Work required → The response should be a precise copy of every entry.
▬▬▬
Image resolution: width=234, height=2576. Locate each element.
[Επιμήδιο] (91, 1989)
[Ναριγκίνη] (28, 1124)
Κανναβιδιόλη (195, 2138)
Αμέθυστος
▬▬▬
Output of the task →
Image resolution: width=234, height=2576. Locate each element.
[Επιμήδιο] (91, 1989)
[Ναριγκίνη] (28, 1124)
Κανναβιδιόλη (195, 2138)
Αμέθυστος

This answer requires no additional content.